Currently, the leading government earner of non-tax revenues is the National Telecommunications Commission (NTC). In 2009 it collected P3 billion. MGB is at 15th place.

If MGB could convert all the mines to mineral reservation areas in 2011, the bureau could get P7 billion, exceeding NTC’s yearly collection. “That’s for the additional 5-percent gross and that what’s we’re pursuing.”

Of course industry players opposed this additional cost and Jasareno said they are now in the process of consulting with them. While the MGB believes that there is a need to increase the share of the government there are disagreements on the method of how to increase it.

“We want to increase it by 5 percent. We agree on the principle but we disagree on the method. Like in the case of MPSA, the mining contract, mineral production sharing agreement it only means that there is sharing between the mining company and the government.”

The MGB will carry out the plan once the President gives his approval. But it was the President who ordered MGB top consult the industry players.

Rehabilitating abandoned mines
The Alyansa Tigil Mina reports that the worst scenario in post-mining activities in the country is the abandonment of mines by companies once they have extracted all they can.

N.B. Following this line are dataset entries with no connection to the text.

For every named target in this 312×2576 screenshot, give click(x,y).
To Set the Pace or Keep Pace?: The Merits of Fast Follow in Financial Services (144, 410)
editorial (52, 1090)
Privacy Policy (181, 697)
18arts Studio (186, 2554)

The government has included the rehabilitation of abandoned mines in the priorities under the MTPDP of 2004 to 2010. The plan targeted assessment of seven inactive mines and started the rehabilitation of at least three mines.

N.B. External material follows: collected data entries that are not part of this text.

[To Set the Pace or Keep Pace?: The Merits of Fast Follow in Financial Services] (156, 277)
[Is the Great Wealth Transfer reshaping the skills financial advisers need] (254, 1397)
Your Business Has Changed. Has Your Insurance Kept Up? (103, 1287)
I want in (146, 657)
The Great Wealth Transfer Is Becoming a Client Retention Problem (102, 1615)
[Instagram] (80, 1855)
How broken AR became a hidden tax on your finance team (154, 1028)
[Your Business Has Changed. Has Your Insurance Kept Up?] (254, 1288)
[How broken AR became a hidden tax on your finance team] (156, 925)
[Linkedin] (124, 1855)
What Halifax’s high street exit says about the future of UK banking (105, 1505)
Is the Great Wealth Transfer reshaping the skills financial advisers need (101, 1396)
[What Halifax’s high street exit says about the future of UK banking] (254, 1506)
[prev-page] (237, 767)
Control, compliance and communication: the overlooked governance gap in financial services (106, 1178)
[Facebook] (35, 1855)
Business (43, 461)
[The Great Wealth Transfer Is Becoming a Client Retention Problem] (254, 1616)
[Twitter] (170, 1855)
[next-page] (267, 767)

Unfortunately however, the ATM said only one was cleaned and restored by the government.

As of 2008, anti-mining nongovernment organizations maintained that there are around 800 abandoned mines in the country while the MGB insists that there are only seven major mines needing immediate clean up. MGB calls it the “seven dirty” mines.

Abandoned mines leave toxins all over the region. And they become useless for the human beings there.

Countering allegations of incompetence, Jasareno said there is still no major rehabilitation because the industry hasn’t reached the intended life span of a mine.

But he admitted that their primary concerns are the old existing abandoned mines. For example the Bagacay Mines in Samar, which is a surface mine. The operator left it after the company went bankrupt. The bad thing is the mine was left spilling acid to a nearby river threatening wide life and the environment.

“What should we do? Go after him put him in jail? But still the bad effect is still there so the government is obliged to address it. So the government is now spending millions to rehabilitate it, because we can do nothing,” he said.